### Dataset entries

======

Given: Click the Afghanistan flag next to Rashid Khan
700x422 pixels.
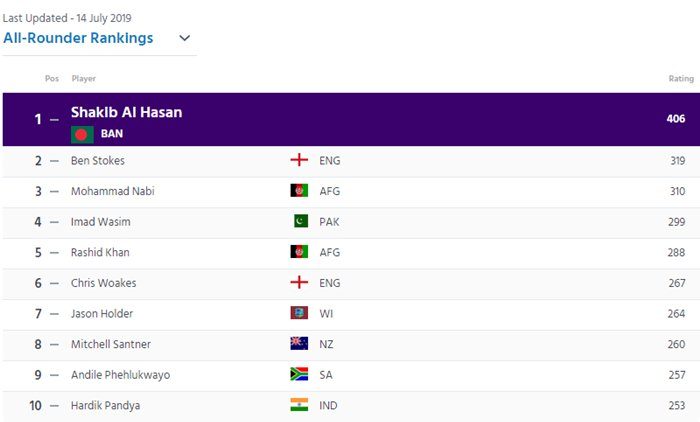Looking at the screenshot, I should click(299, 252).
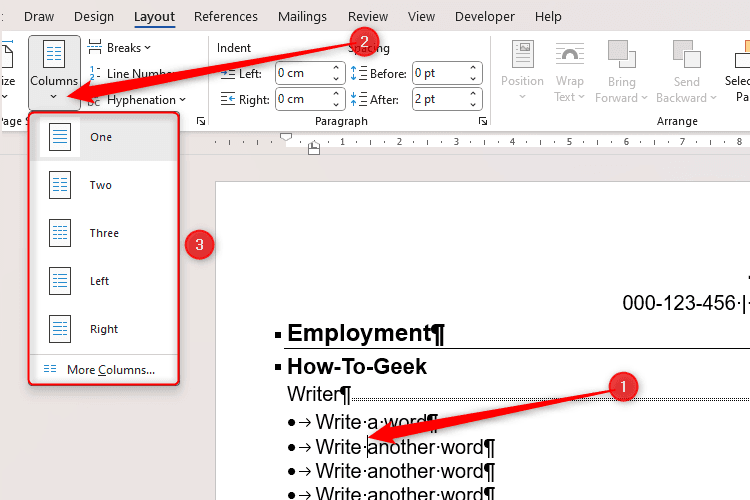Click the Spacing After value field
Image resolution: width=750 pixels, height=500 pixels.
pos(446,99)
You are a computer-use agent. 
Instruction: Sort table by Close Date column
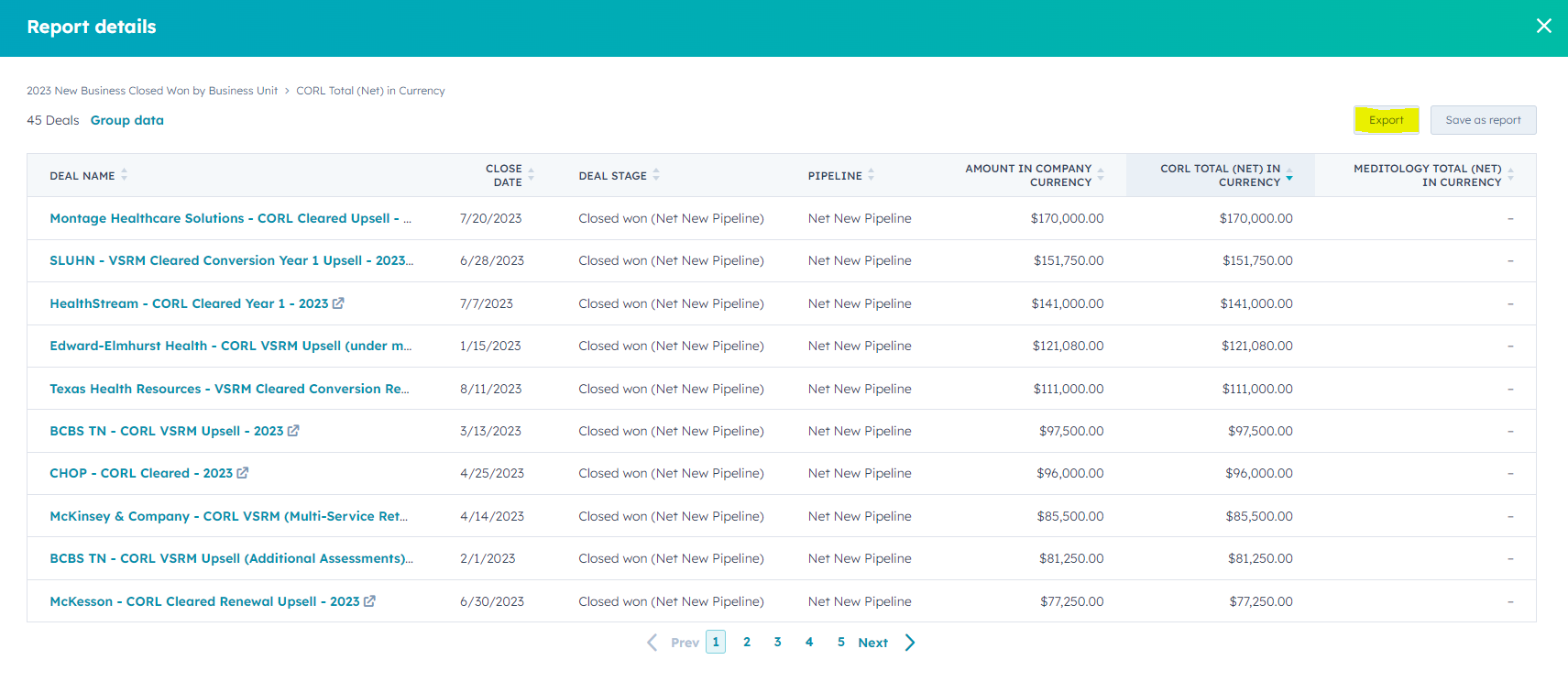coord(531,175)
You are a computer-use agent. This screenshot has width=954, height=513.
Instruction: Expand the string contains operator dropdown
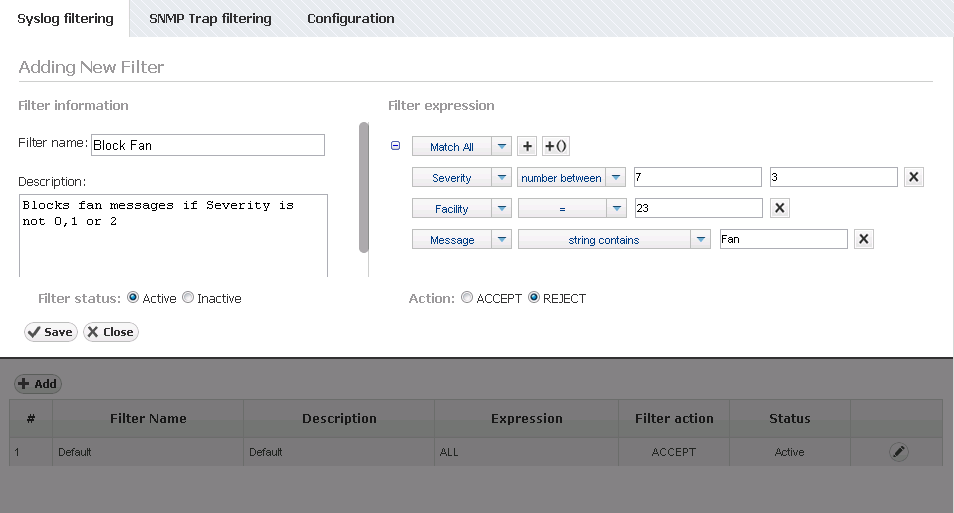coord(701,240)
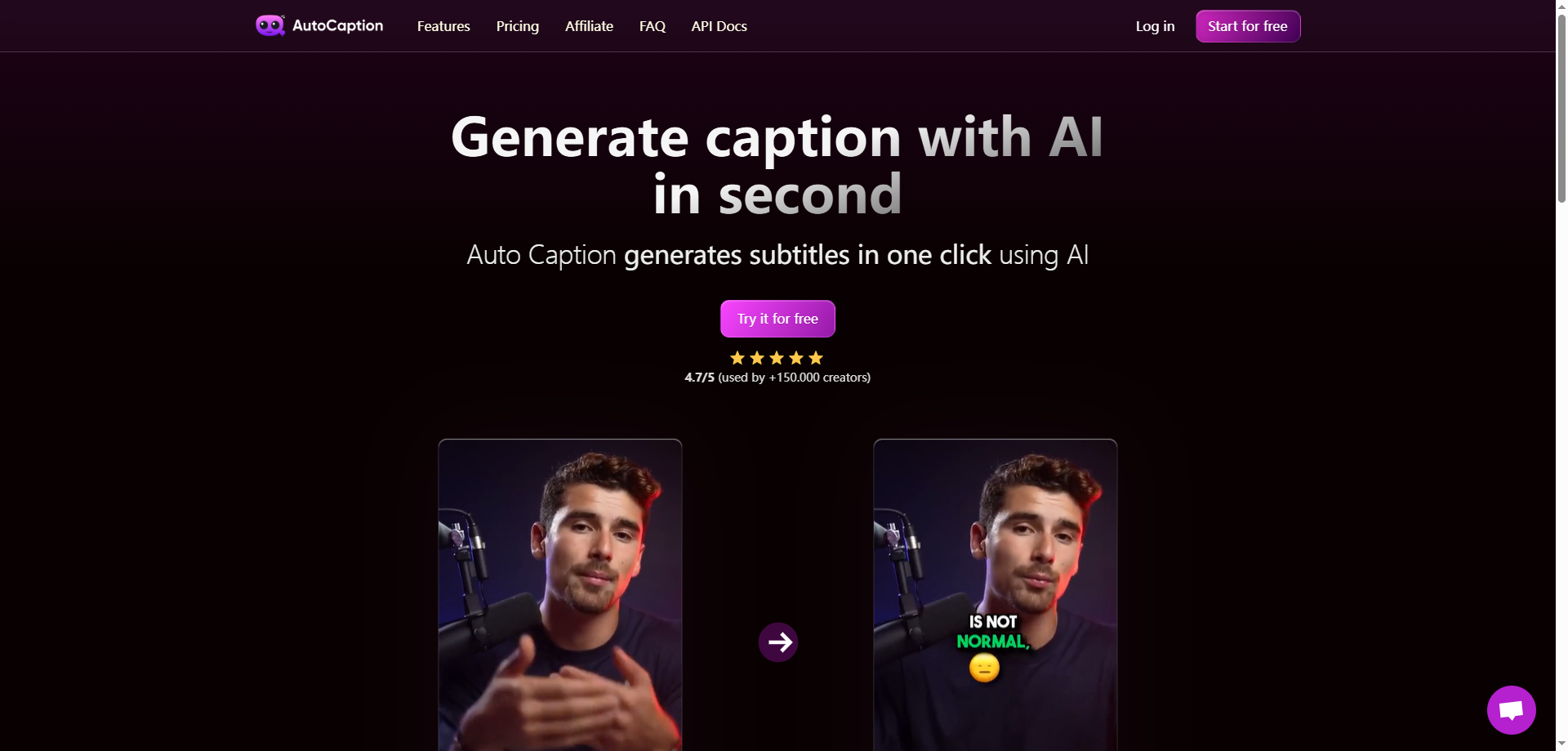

======

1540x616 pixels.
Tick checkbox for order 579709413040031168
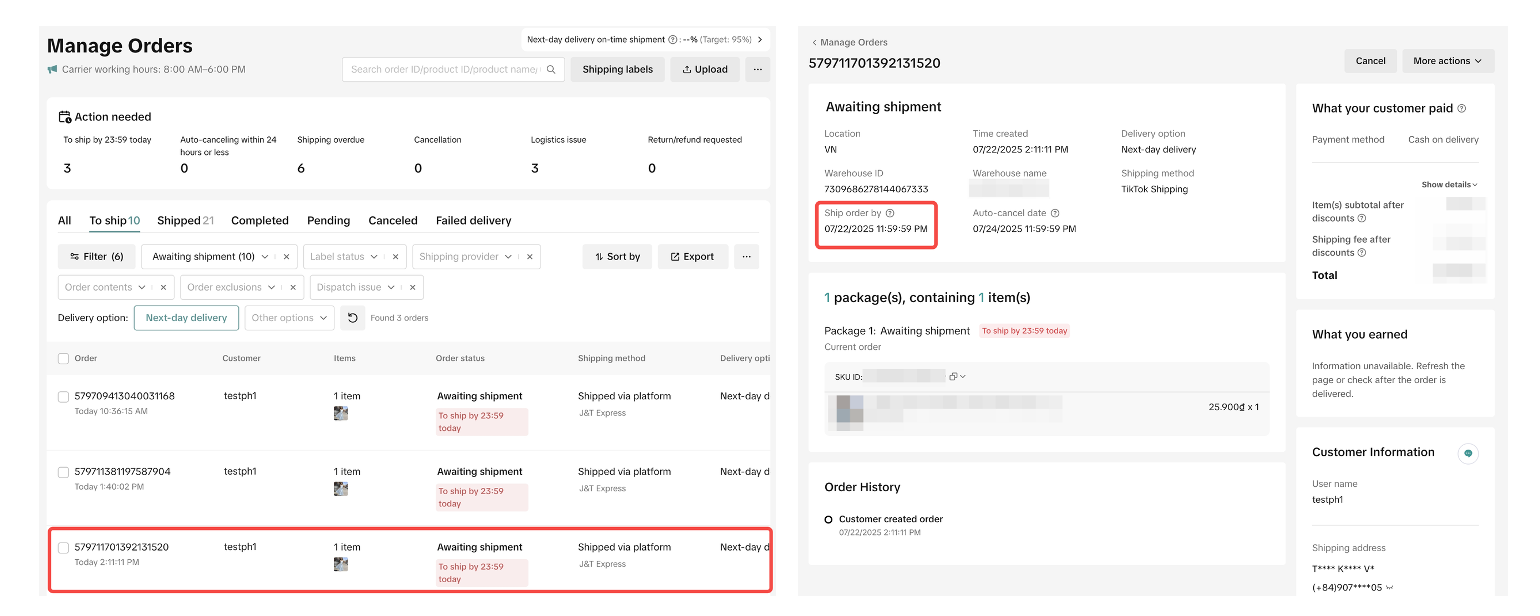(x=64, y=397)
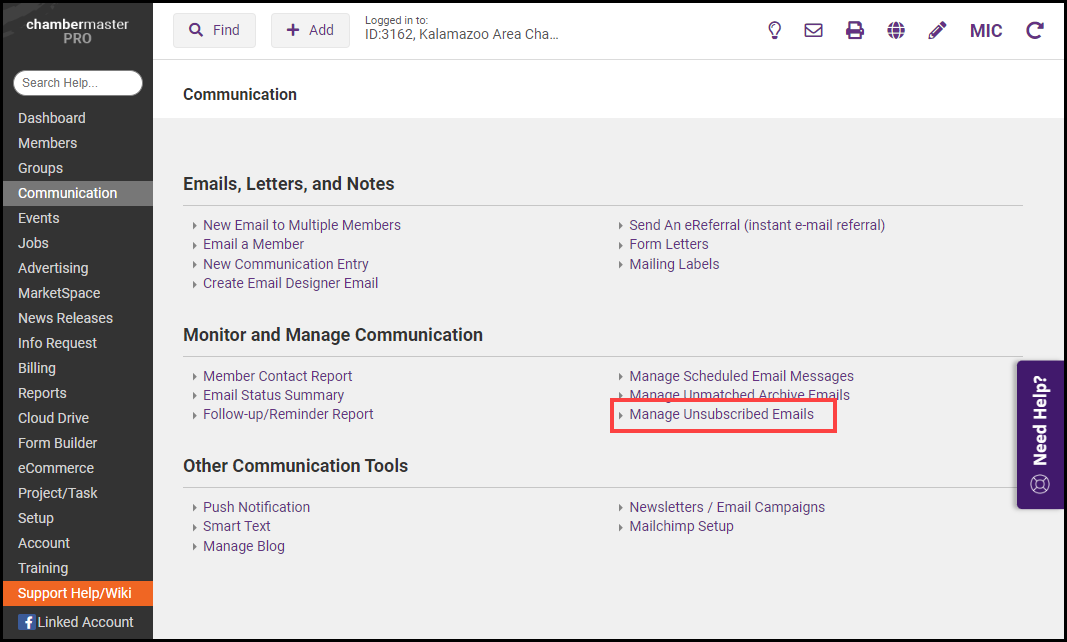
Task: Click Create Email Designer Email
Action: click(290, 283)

======

### Task directions
The answer must be all the lines above that hold the word "agent".

### Result of this task
You are a computer-use agent. 
You are a computer-use agent. This screenshot has width=954, height=513.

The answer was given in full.